One can also ask for a weaker form of metrizability, where distances are measured in any ordered field (not neccesarily the reals). A example for such a bigger ordered field is the hyperreals http://en.wikipedia.org/wiki/Hyperreal_number. Lets call them $\mathbb{R}^*$.

For example the hyperreals are not $\mathbb{R}$-metrizable, but they are $\mathbb{R}^*$-metrizable just by setting $d(a,b):=|a-b|$. So we have already a example for a nonmetrizable space.

Given any ordered field $F$ and a $F$-metrizable space $S$. Then one can find a local basis at every point $s\in S$ via $\{B_\varepsilon(s)| \varepsilon \in F,\varepsilon >0\}$. Note that this basis is totally ordered (under the inclusion).
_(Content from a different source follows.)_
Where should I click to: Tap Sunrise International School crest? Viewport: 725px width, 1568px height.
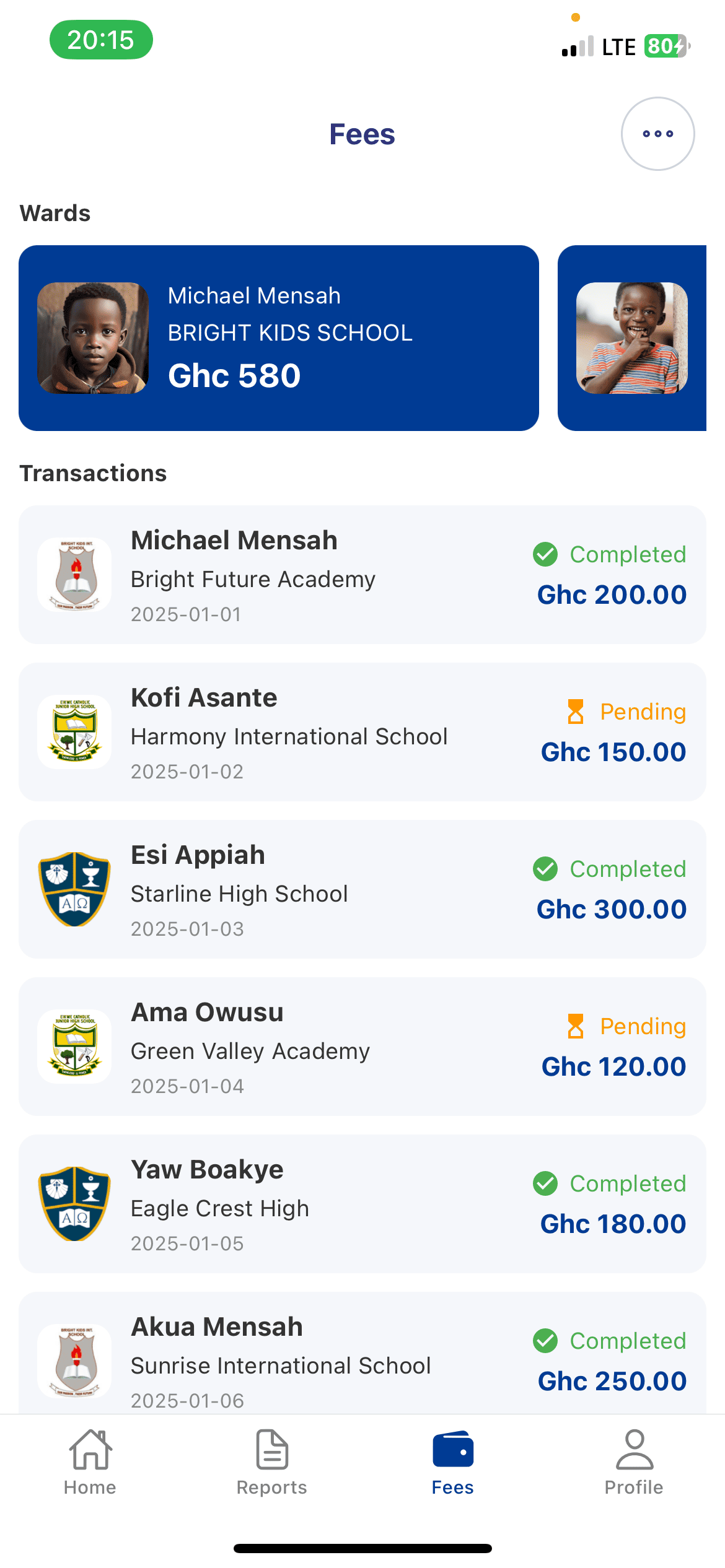[74, 1361]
Now consider the space $X:=\prod_{i\in I} \{0;1\}$, where $I$ is a uncountable set and let $x\in X$ be any point. One can show, that there is no local basis at $x$, that is totally ordered. So this space is not metrizable for any ordered field $F$.

I think this is quite surprising. Heuristically speaking, this space is too big to be $\mathbb{R}$-metrizable. But it is even not $F$ - metrizable for bigger $F$'s.

It shows, that Urysohns metrization theorem cannot be generalized to $\mathbb{R}^*$-metrics, i.e. a statement like

"A regular Hausdorff space with a basis for the topology of cardinality $\le$ ? is $ \mathbb{R}^*$-metrizable. "